Am 1. September wird Kaiser Otto I. im Magdeburger Dom beigesetzt – erneut. Seit 2025 war an seinen Gebeinen geforscht worden. Archäogenetische Analysen ergaben, dass es sich mit hoher Wahrscheinlichkeit tatsächlich um die Gebeine des 973 gestorbenen Kaisers handelt. Was noch dabei herausgekommen ist: dass Otto etwa 1,80 Meter groß war, in seinem Leben viel geritten ist, Hiebe auf den Kopf erhalten hat, sich von Getreide, Hülsenfrüchten, viel Fleisch und Süßwasserfisch ernährte und Karies hatte. Noch nicht ganz belegt ist, ob er blond war und ob er blaue Augen hatte.
Die AfD in Sachsen-Anhalt ist mit diesem Prozedere im Zuge der Grabrenovierung nicht einverstanden: Die „Reliquien der Nation“ seien „banaler Neugier“ ausgeliefert worden, meinte Hans-Thomas Tillschneider, kulturpolitischer Sprecher der Partei, anlässlich der Präsentation der Gebeine in der Universität in Magdeburg. Immerhin sei Otto der „Gründer des deutschen Reichs“ und damit die „Präfiguration unseres Staats“. Weshalb Tillschneider in einer Parlamentsdebatte gleich eine „Straße des Deutschen Reichs“ forderte – mit Stationen in Quedlinburg, Memleben und Magdeburg.

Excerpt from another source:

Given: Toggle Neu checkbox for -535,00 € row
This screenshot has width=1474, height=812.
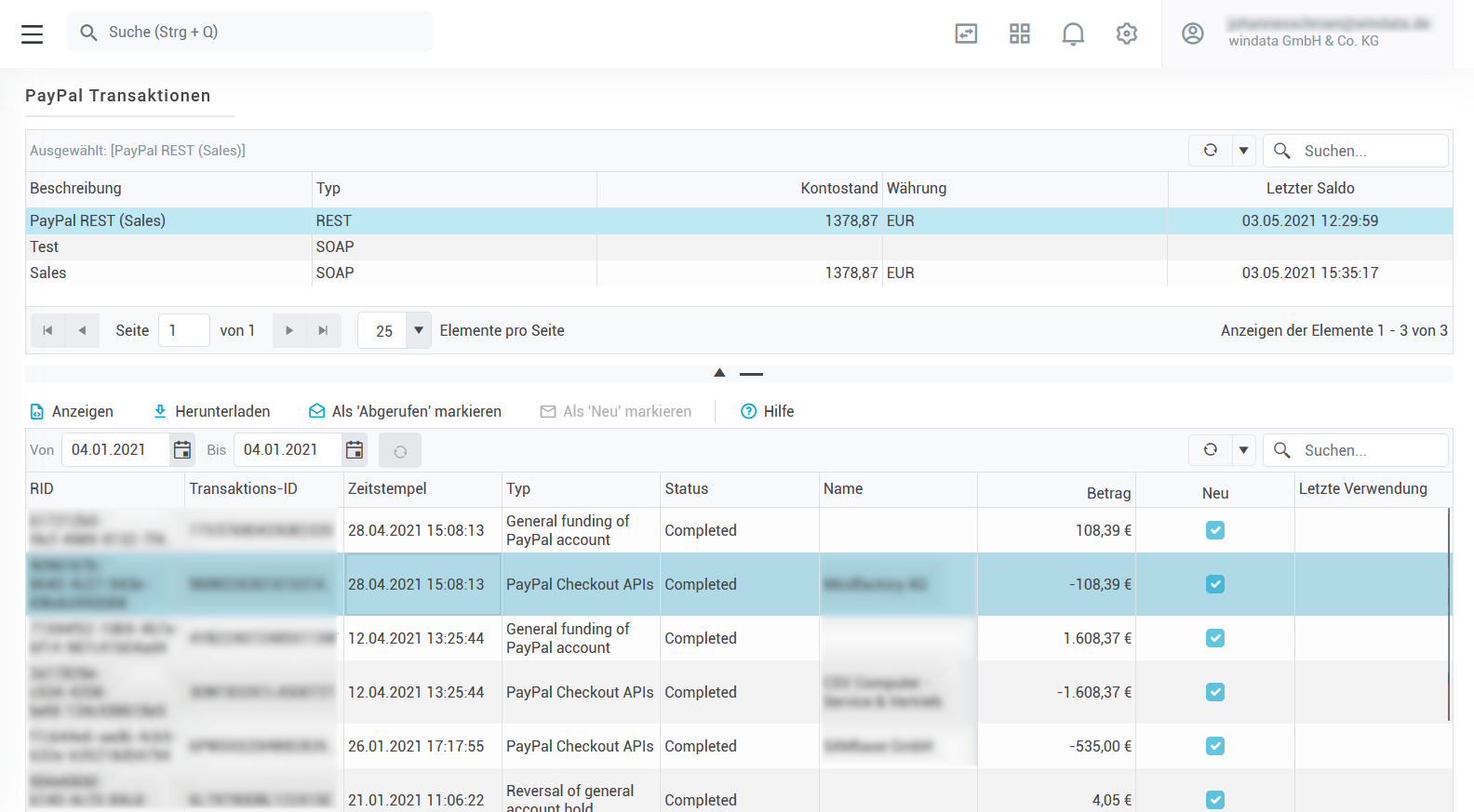Looking at the screenshot, I should 1214,746.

„Der Geist von Memleben“, so der SPD-Abgeordnete Andreas Schmidt, „lacht über Sie“. Die Rede zur Neu-Beisetzung Ottos I. eine Woche vor der Wahl in Sachsen-Anhalt hält Kulturstaatsminister Wolfram Weimer (parteilos). Dieser hat anlässlich des 65. Jahrestags des Mauerbaus gerade vor „Geschichtsvergessenheit“ gewarnt.
„Autokratische Bestrebungen gründen auf falschen Geschichtsbildern“, hat der Archäologe Harald Meller, der die Gebeine Ottos I. untersucht hat, konstatiert. Um das zu sehen, muss man nicht nach Sachsen-Anhalt schauen und sich auch nicht an die berüchtigte „Fliegenschiss“-Bemerkung von Alexander Gauland erinnern. Auch die Tatsache, dass das Bauhaus nach Ansicht der AfD wegen zu großer Internationalität und Moderne nicht mehr in das AfD-Geschichtsbild eines „deutsch Denkens“ passt, zeigt, wie sehr Geschichte zur Identitätskonstruktion genutzt wird. Auf der anderen Seite sind die Vergleiche mit dem Ende der Weimarer Republik und dem Aufstieg der NSDAP allgegenwärtig, wenn es um den Umgang mit der AfD geht.

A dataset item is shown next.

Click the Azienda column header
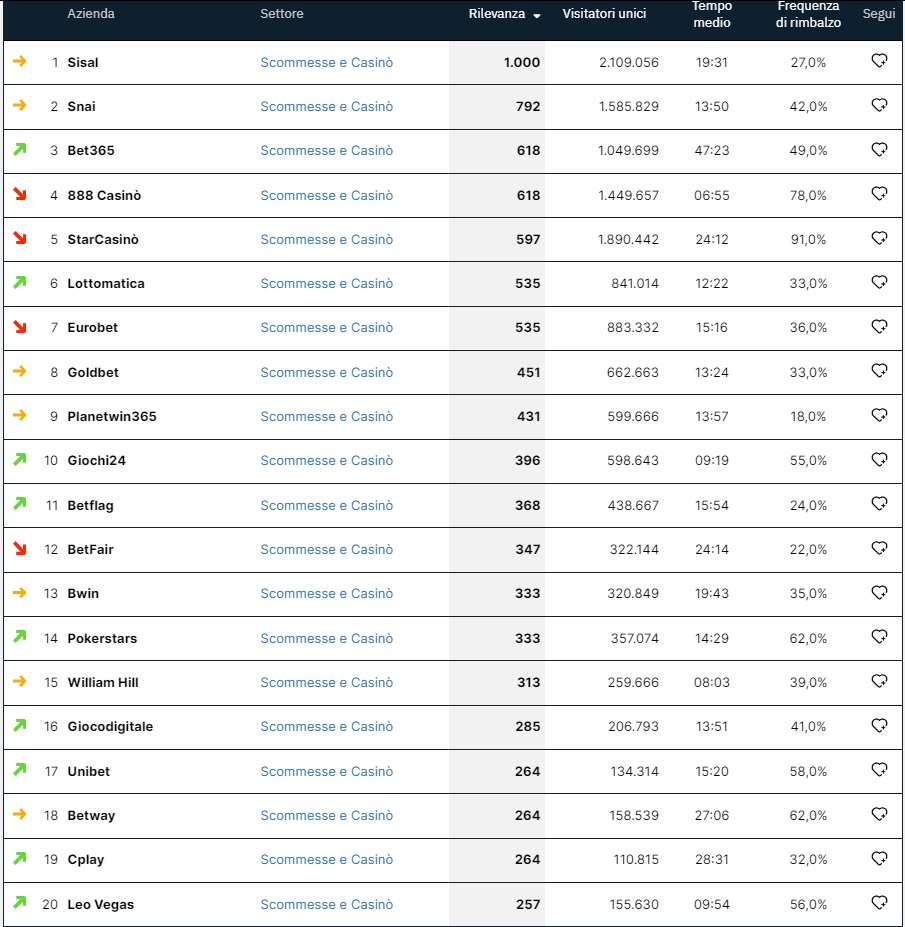The height and width of the screenshot is (927, 905). click(91, 14)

Geschichte ist zum Kampfplatz autoritärer Kräfte geworden: In den USA ficht Donald Trump einen absurden Kampf mit einem Geschichtsmuseum wie dem Smithsonian Institute in Washington aus, weil es das „unvergleichliche Erbe unserer Nation“ nicht angemessen präsentiere. Jetzt soll es Warnschilder vor dem Haus geben. In Russland tut Putin alles dafür, den Zusammenbruch der Sowjetunion als große historische Katastrophe darzustellen und Josef Stalin – ein paranoider Diktator, dessen Säuberungen Millionen Menschen zum Opfer gefallen sind – als glorreichen Helden zu rehabilitieren. Kritische Organisationen wie die Menschenrechtsorganisation Memorial sind verboten.
Was dagegen hilft? Historisches Interesse in der breiten Bevölkerung. Guter Geschichtsunterricht in den Schulen. Eine auskömmliche Ausstattung und garantierte Unabhängigkeit der Universitäten. Und Geschichtsmuseen und Gedenkstätten, die vor Eingriffen, Anfeindungen und Einsparungen geschützt werden. Allein, dass das Deutsche Historische Museum in Berlin bis auf Weiteres geschlossen ist, ist in dieser Hinsicht ein fatales Zeichen. In geschichtsrevisionistischen Zeiten schlägt die Stunde der Wissenschaft. „Was eine ideologische Geschichtserzählung hasst, sind Fakten“, hat der Archäologe Harald Meller unlängst in einem Interview gesagt. Es ist unser aller Verantwortung, dass die Fakten sichtbar bleiben.